▶ **Instructions to follow**:
Please return only the lines between the line with "694x634 pixels. Task: Select" and the final line of the entries, both included, and exclude pictures.

Excerpts from a dataset:
= Beginning of Section =

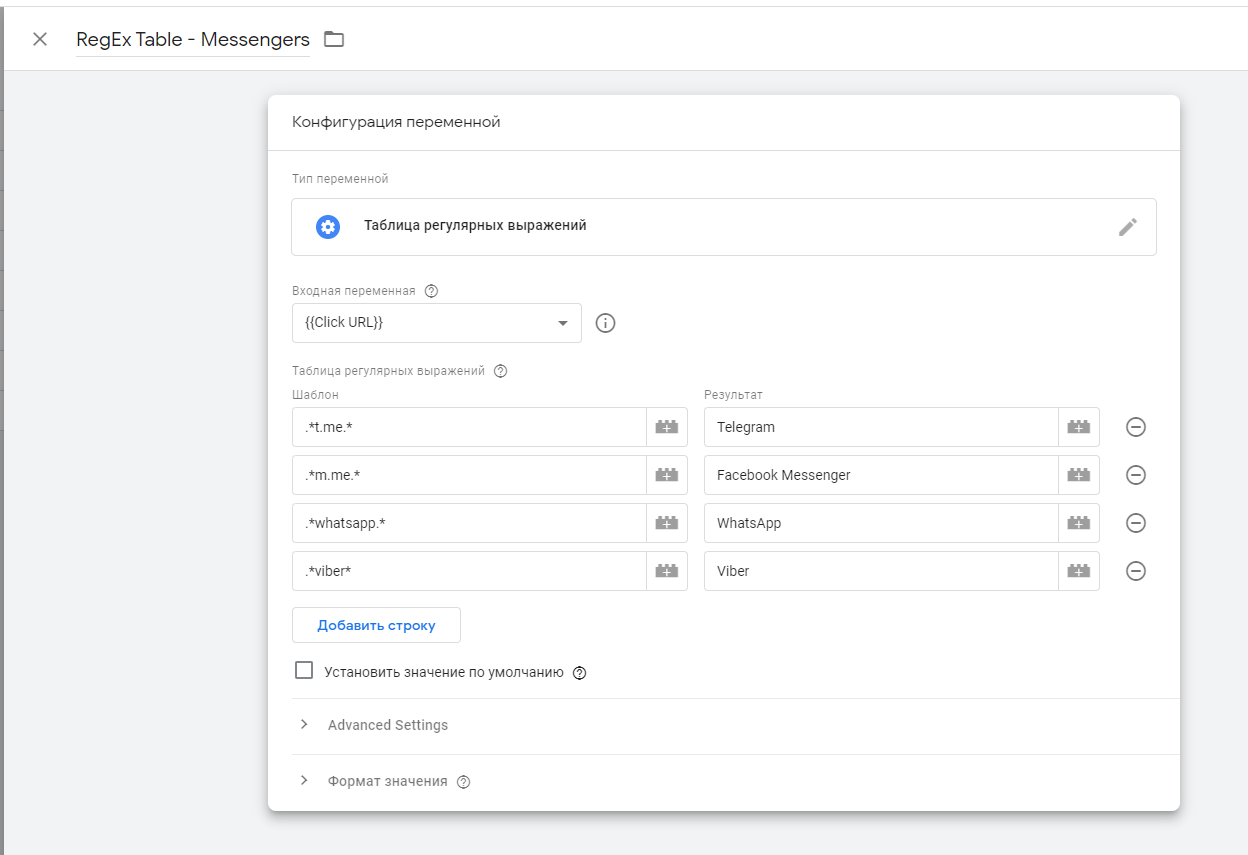Insert variable into the Telegram result field
Screen dimensions: 1248x855
1078,427
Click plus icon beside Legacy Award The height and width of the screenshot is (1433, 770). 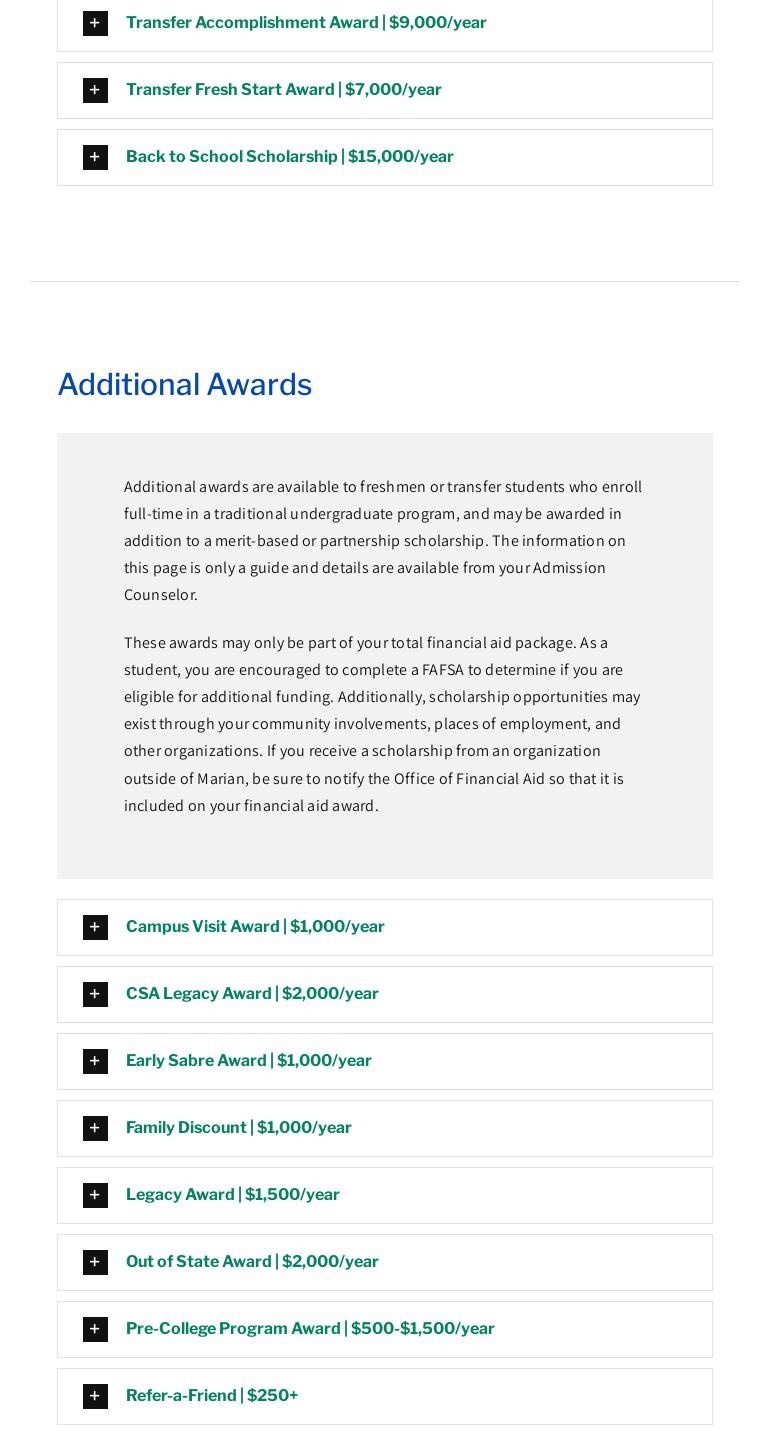coord(95,1195)
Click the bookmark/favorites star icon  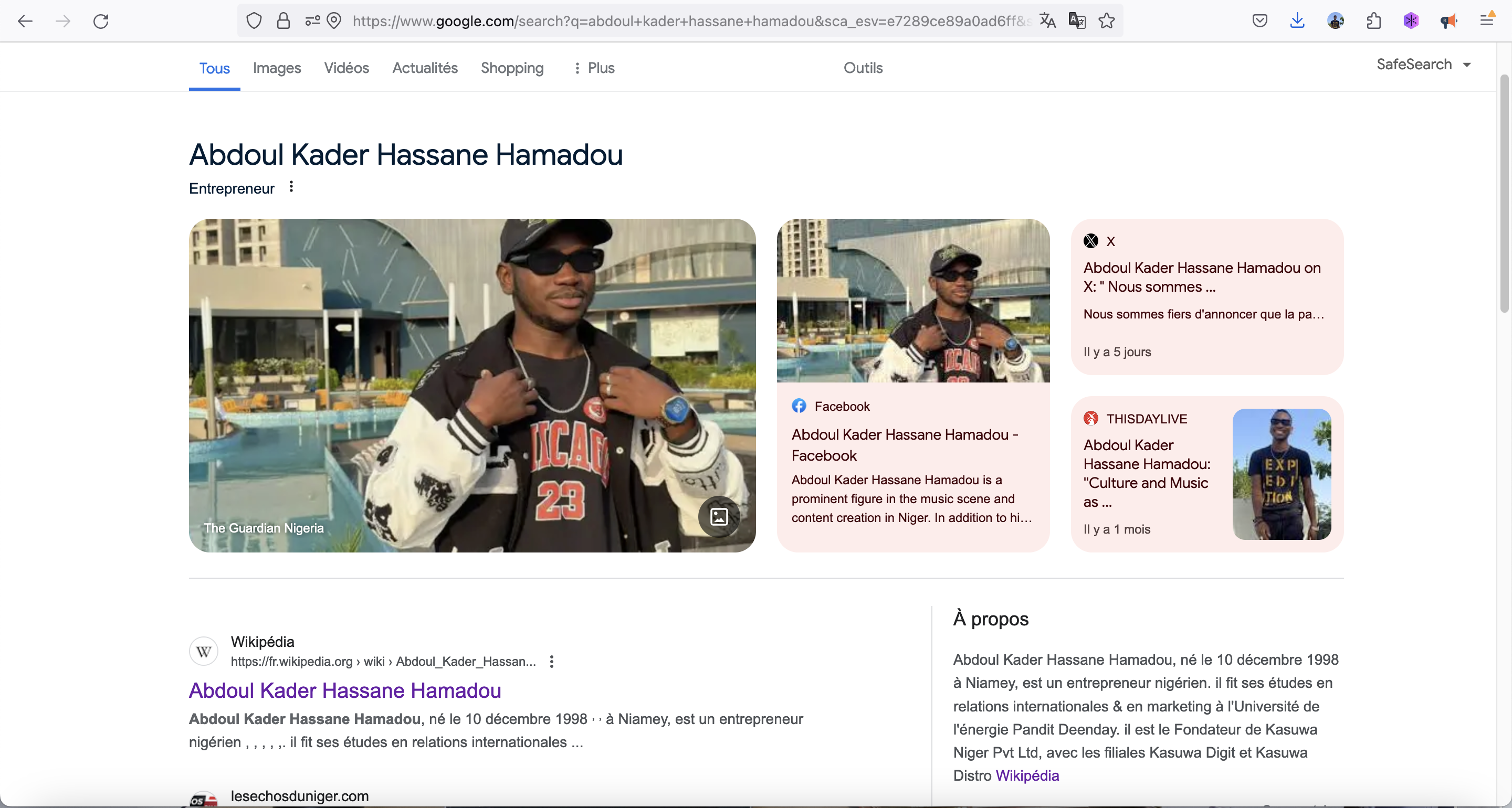[x=1106, y=20]
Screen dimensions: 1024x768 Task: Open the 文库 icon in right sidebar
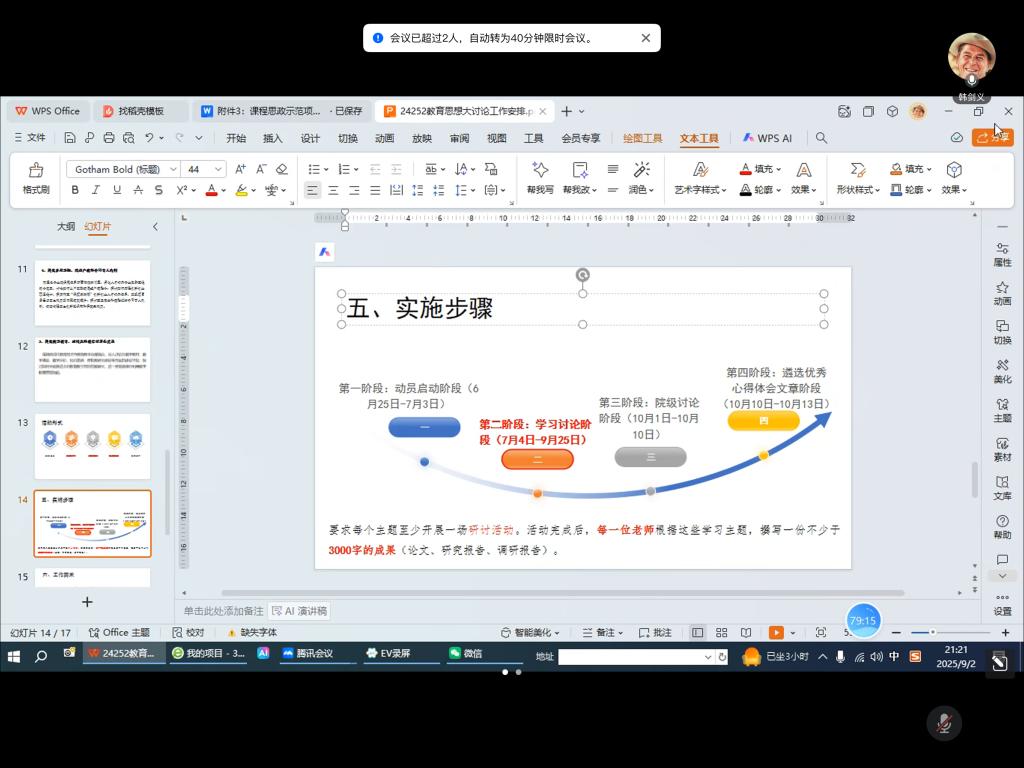(1002, 488)
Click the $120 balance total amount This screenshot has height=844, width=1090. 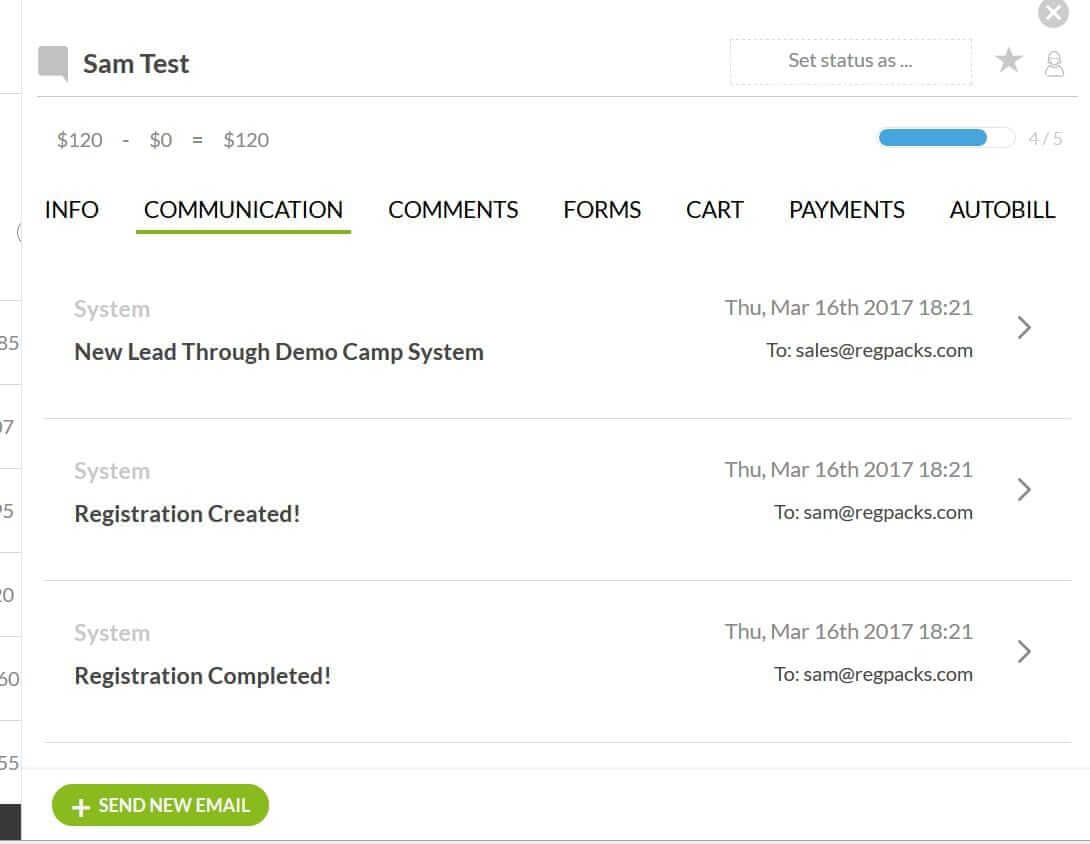pyautogui.click(x=246, y=140)
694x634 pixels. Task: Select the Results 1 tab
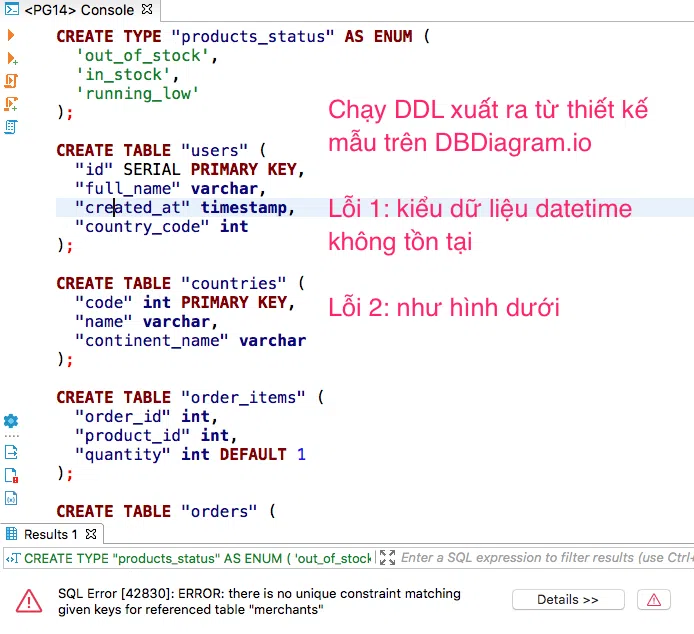[49, 534]
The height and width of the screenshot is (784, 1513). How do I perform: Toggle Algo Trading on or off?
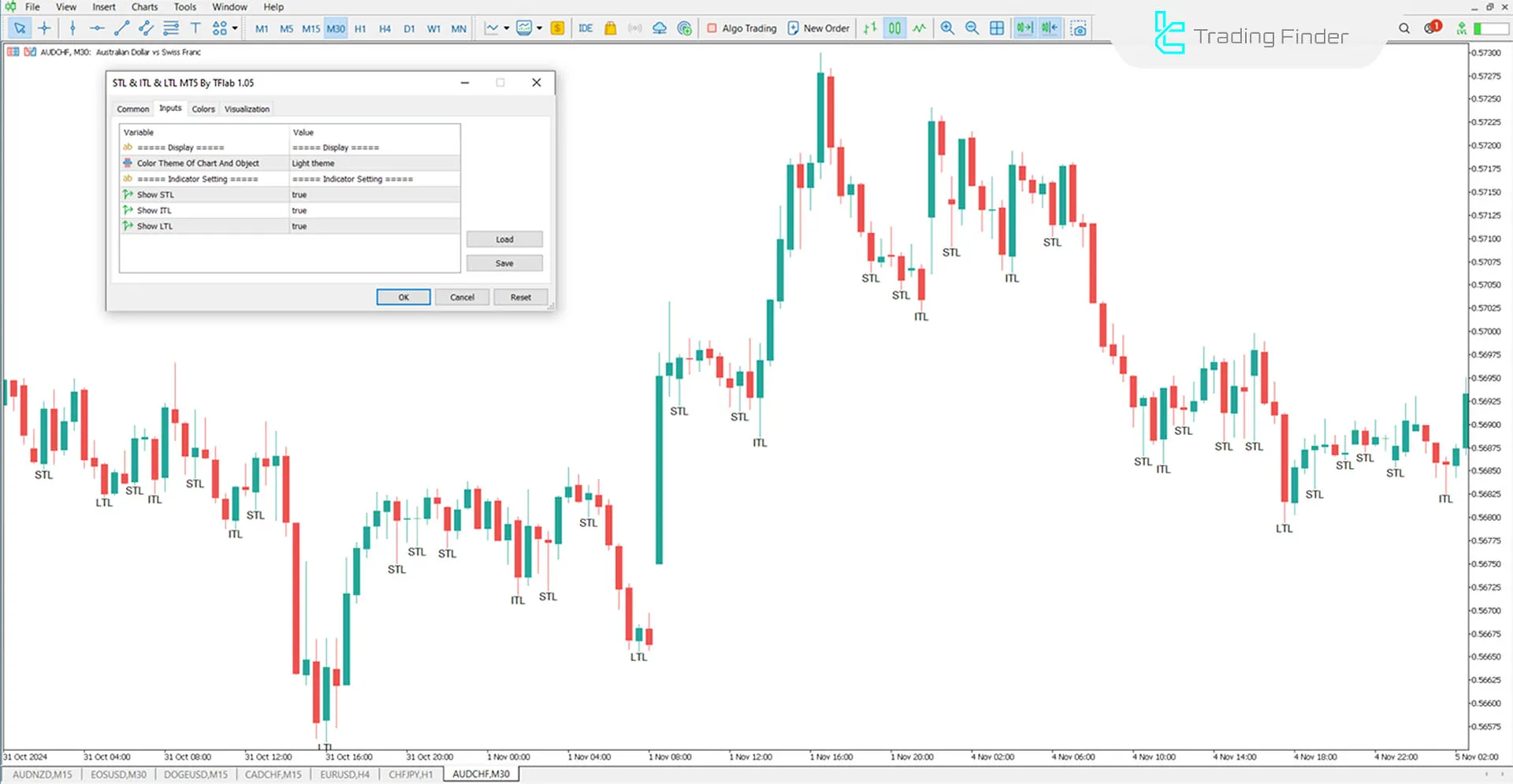pyautogui.click(x=741, y=28)
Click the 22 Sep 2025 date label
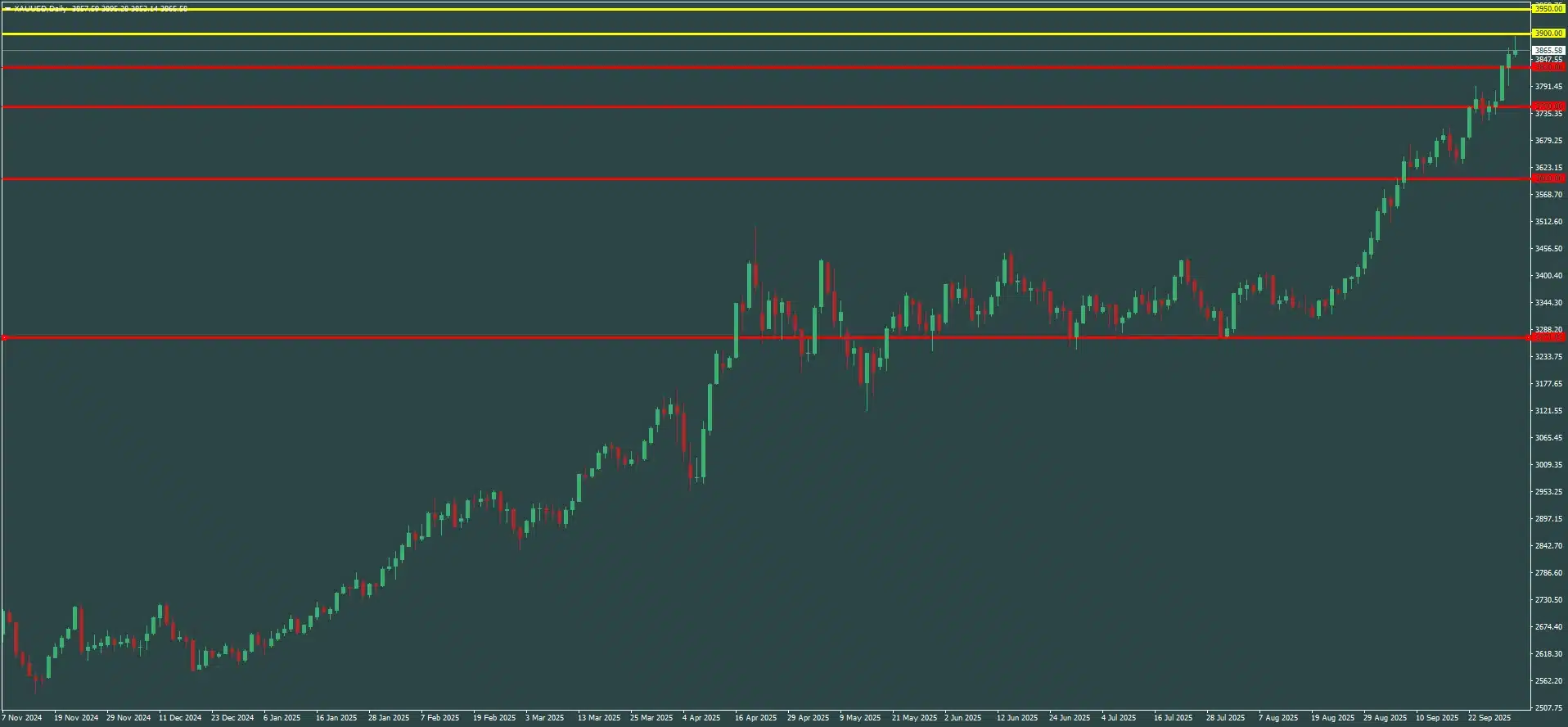1568x727 pixels. pos(1489,718)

= End of Section =

▶ **Exercise output**:
694x634 pixels. Task: Select the Results 1 tab
[49, 534]
The height and width of the screenshot is (784, 1513). How do I perform: Toggle Algo Trading on or off?
pyautogui.click(x=741, y=28)
Click the 22 Sep 2025 date label
1568x727 pixels. pos(1489,718)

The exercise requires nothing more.